**Problem to work on**
Each line below must be set down exactly as it stands.

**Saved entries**
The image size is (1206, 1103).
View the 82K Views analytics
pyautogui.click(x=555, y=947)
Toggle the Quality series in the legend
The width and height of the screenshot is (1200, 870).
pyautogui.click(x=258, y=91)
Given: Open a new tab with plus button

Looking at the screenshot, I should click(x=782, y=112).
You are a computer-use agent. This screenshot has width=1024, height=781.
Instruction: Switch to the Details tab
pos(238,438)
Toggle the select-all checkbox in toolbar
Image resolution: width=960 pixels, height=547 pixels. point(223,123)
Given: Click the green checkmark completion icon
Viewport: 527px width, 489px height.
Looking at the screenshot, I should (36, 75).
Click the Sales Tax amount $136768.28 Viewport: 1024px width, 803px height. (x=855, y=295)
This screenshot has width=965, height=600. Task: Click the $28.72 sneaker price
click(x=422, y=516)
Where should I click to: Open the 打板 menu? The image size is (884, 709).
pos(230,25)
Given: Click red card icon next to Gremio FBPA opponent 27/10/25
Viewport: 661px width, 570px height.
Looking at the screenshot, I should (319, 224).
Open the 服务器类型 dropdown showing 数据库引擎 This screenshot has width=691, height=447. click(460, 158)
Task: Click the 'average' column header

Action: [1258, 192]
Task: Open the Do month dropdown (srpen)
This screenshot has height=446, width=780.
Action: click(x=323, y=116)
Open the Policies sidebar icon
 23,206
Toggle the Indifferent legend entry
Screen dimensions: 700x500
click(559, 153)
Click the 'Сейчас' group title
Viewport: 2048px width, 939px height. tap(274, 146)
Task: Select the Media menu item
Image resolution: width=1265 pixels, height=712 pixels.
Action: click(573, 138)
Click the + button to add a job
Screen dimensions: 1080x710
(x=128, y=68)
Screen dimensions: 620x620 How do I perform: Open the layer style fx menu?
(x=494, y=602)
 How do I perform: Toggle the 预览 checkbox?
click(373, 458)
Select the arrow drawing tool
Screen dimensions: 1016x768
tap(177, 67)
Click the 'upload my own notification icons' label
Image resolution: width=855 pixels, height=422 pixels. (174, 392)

**Task output**
The image size is (1206, 1103).
View the 82K Views analytics
pyautogui.click(x=555, y=947)
Toggle the Quality series in the legend
The width and height of the screenshot is (1200, 870).
pyautogui.click(x=258, y=91)
Given: Open a new tab with plus button

Looking at the screenshot, I should click(x=782, y=112).
You are a computer-use agent. This screenshot has width=1024, height=781.
Instruction: Switch to the Details tab
pos(238,438)
Toggle the select-all checkbox in toolbar
Image resolution: width=960 pixels, height=547 pixels. point(223,123)
Given: Click the green checkmark completion icon
Viewport: 527px width, 489px height.
Looking at the screenshot, I should (36, 75).
Click the Sales Tax amount $136768.28 Viewport: 1024px width, 803px height. (x=855, y=295)
This screenshot has width=965, height=600. Task: Click the $28.72 sneaker price
click(x=422, y=516)
Where should I click to: Open the 打板 menu? The image size is (884, 709).
pos(230,25)
Given: Click red card icon next to Gremio FBPA opponent 27/10/25
Viewport: 661px width, 570px height.
Looking at the screenshot, I should (319, 224).
Open the 服务器类型 dropdown showing 数据库引擎 This screenshot has width=691, height=447. click(460, 158)
Task: Click the 'average' column header

Action: [1258, 192]
Task: Open the Do month dropdown (srpen)
This screenshot has height=446, width=780.
Action: click(x=323, y=116)
Open the Policies sidebar icon
 23,206
Toggle the Indifferent legend entry
Screen dimensions: 700x500
click(559, 153)
Click the 'Сейчас' group title
Viewport: 2048px width, 939px height. tap(274, 146)
Task: Select the Media menu item
Image resolution: width=1265 pixels, height=712 pixels.
Action: click(573, 138)
Click the + button to add a job
Screen dimensions: 1080x710
(x=128, y=68)
Screen dimensions: 620x620 How do I perform: Open the layer style fx menu?
(x=494, y=602)
 How do I perform: Toggle the 预览 checkbox?
click(373, 458)
Select the arrow drawing tool
Screen dimensions: 1016x768
tap(177, 67)
Click the 'upload my own notification icons' label
Image resolution: width=855 pixels, height=422 pixels. (174, 392)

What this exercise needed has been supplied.